Fatti precedenti[modifica | modifica wikitesto]

La rivolta[modifica | modifica wikitesto]

L'8 dicembre un camion delle forze di difesa israeliane (IDF) colpì due furgoni che trasportavano operai di Gaza a Jabalya, un campo profughi che al tempo ospitava 60.000 persone. Uccise all'istante quattro di loro. Corse veloce la voce che lo scontro non era stato un incidente, ma una vendetta in nome di un israeliano accoltellato a morte alcuni giorni prima nel mercato di Gaza. Quella sera, scoppiò una rivolta a Jabalya, durante la quale centinaia di persone bruciarono pneumatici ed attaccarono le forze di difesa israeliane (IDF) di turno nella zona. La rivolta si espanse ad altri campi profughi palestinesi ed infine a Gerusalemme. Il 22 dicembre il Consiglio di sicurezza delle Nazioni Unite condannò Israele per avere violato la convenzione di Ginevra a causa del numero di morti palestinesi nelle prime poche settimane di Intifada.

Molta della violenza palestinese si espresse con mezzi poveri: decine di adolescenti palestinesi affrontavano le pattuglie di soldati israeliani bersagliandoli di sassi. Col tempo questa tattica lasciò il passo agli attacchi con bomba Molotov, più di 100 attacchi con bombe a mano e più di 500 attacchi con fucili o esplosivi. Le IDF, di contro, facevano uso di armamenti e tecnologie di difesa più moderni.

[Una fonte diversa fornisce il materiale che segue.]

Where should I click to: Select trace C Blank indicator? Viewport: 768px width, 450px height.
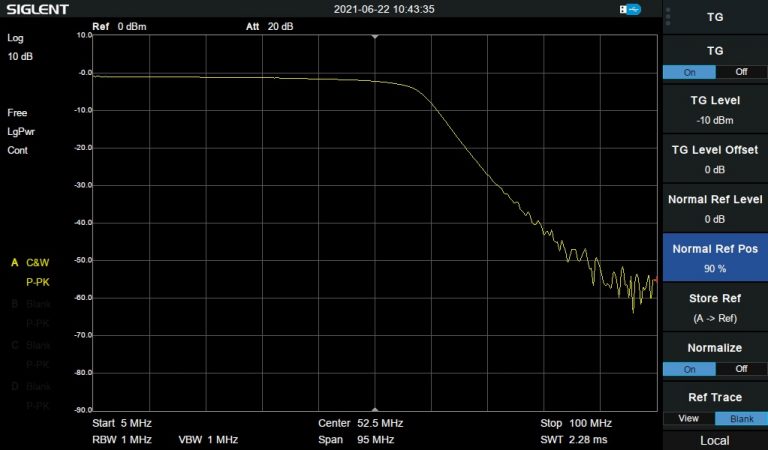tap(30, 345)
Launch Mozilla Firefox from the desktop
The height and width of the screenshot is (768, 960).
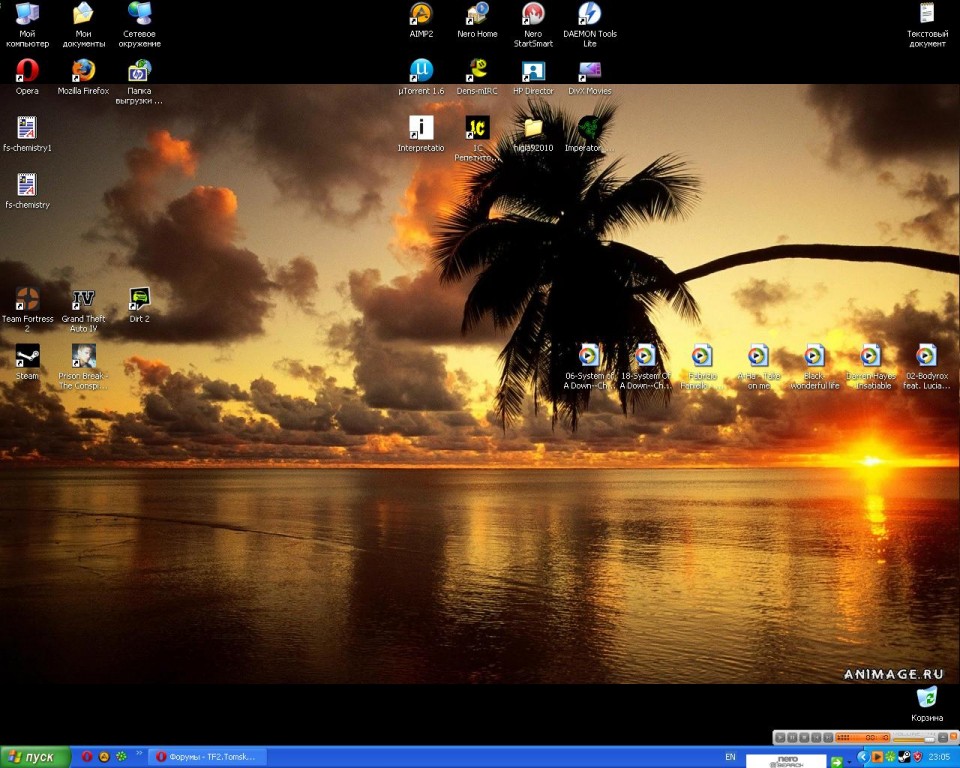point(83,71)
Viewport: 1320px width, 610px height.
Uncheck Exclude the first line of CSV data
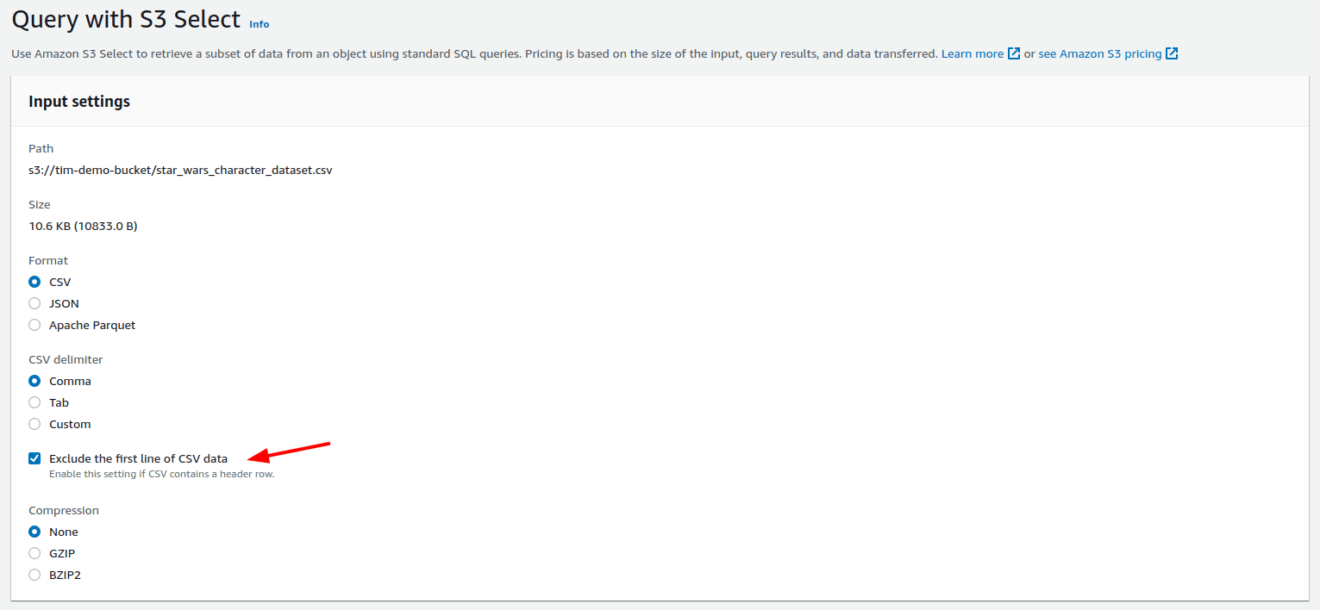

Inoltre, un numero stimato di 1.000 presunti informatori fu ucciso da milizie civili arabe, benché gruppi arabi per i diritti umani palestinesi contestano che molti non fossero collaboratori ma vittime di vendette. Nel 1988 i palestinesi iniziarono un movimento nonviolento di sciopero fiscale, per trattenere le imposte - la legalità del comportamento rispetto alla legge internazionale è discussa. Israele sconfisse il boicottaggio infliggendo pesanti multe, per mezzo di arresti e pignorando beni degli aderenti allo sciopero fiscale. Il 19 aprile 1988 un leader dell'OLP, Abu Jihad, fu ucciso a Tunisi. Durante il sollevamento e la sommossa che seguirono, circa sedici palestinesi furono uccisi. Nel novembre dello stesso anno e nell'ottobre del successivo, l'Assemblea generale delle Nazioni Unite approvò risoluzioni di condanna contro Israele.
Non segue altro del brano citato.